• [PROBLEM DETAILS]
Update the listing from the line containing "Given: Click Google's 1 Day % value 2.87" down to the end, replacing "black triangle" with "red square" and leaving everything else unchanged. Omit the pictures from your answer.

• [SOURCE MATERIAL]

* START *

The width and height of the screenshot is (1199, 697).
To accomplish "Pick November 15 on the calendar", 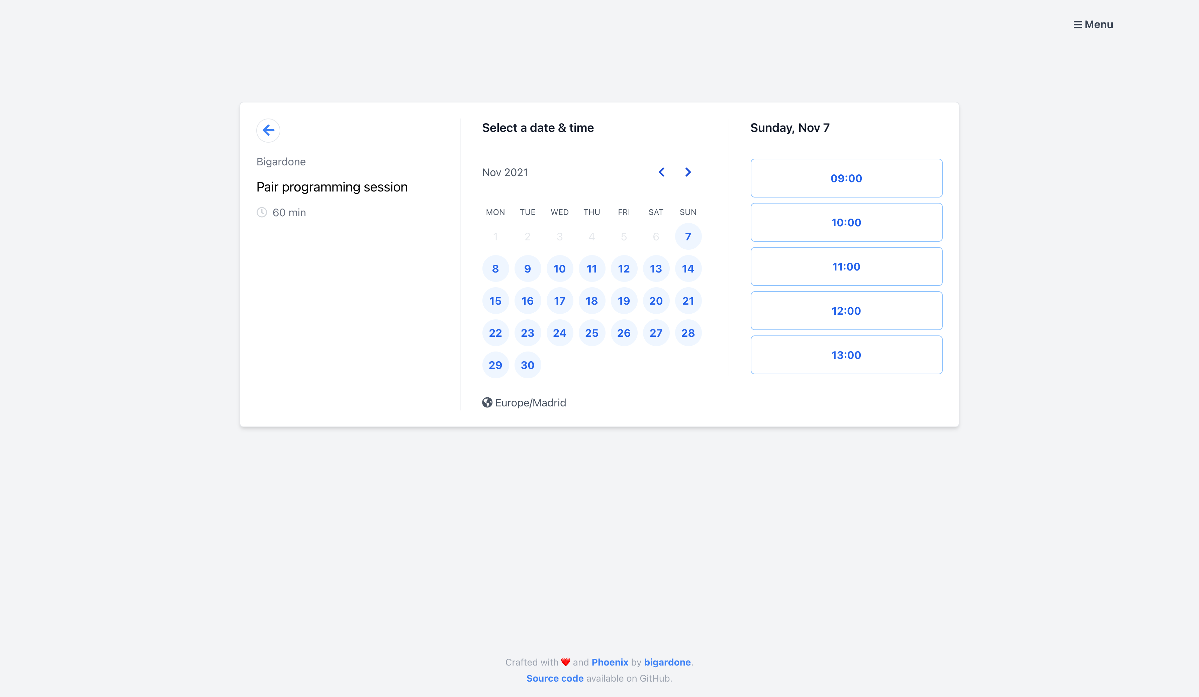I will [495, 301].
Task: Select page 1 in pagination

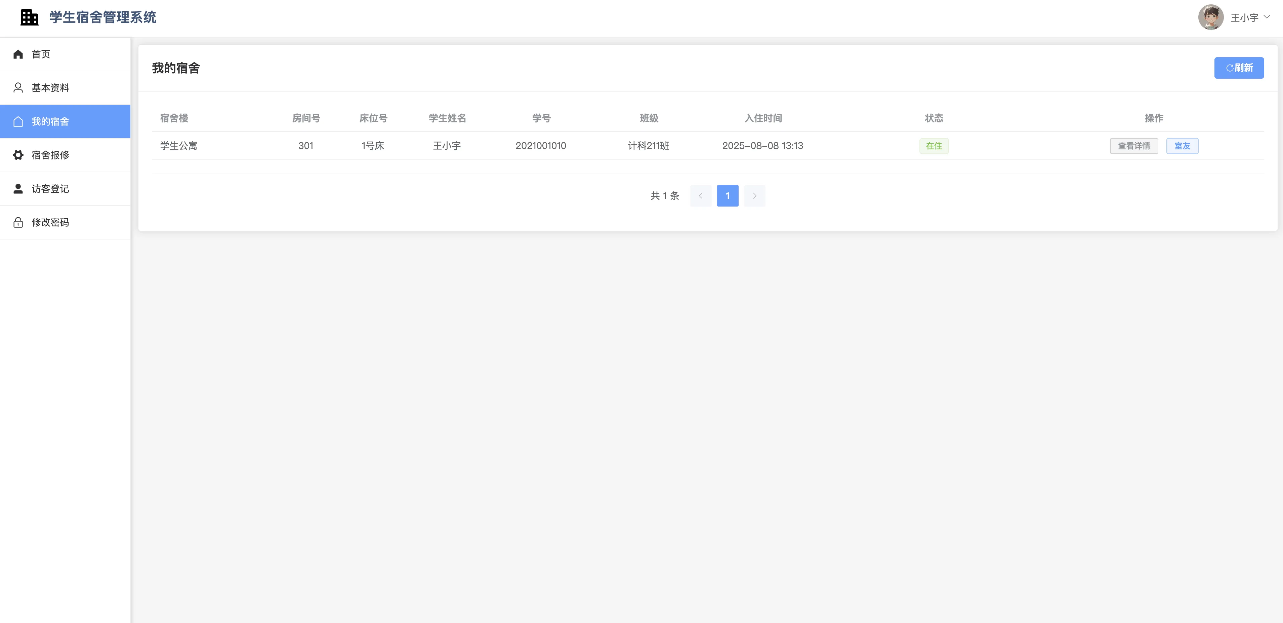Action: point(727,196)
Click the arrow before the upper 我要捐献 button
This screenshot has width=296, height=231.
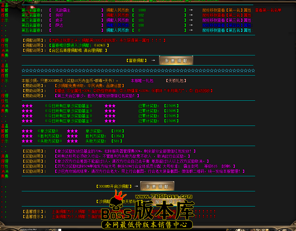153,60
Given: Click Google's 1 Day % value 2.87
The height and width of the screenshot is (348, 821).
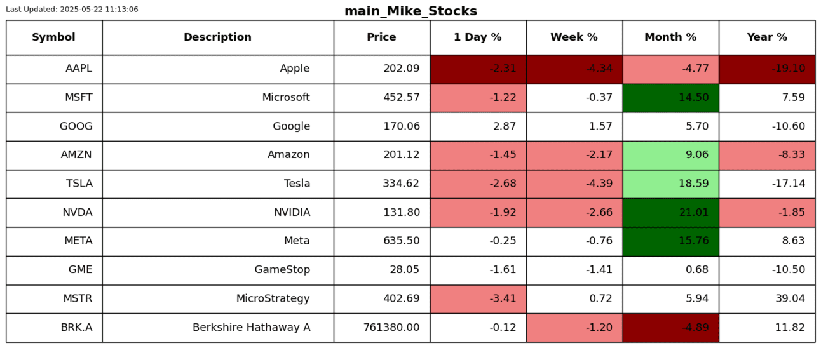Looking at the screenshot, I should click(x=478, y=126).
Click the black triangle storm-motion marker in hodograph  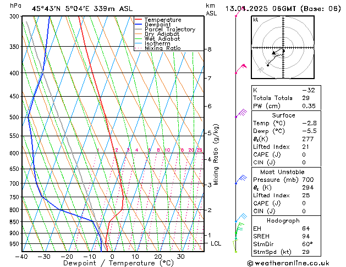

* END *

• [OUTPUT OF THE TASK]
Given: Click Google's 1 Day % value 2.87
The height and width of the screenshot is (348, 821).
Looking at the screenshot, I should click(x=478, y=126).
Click the red square storm-motion marker in hodograph  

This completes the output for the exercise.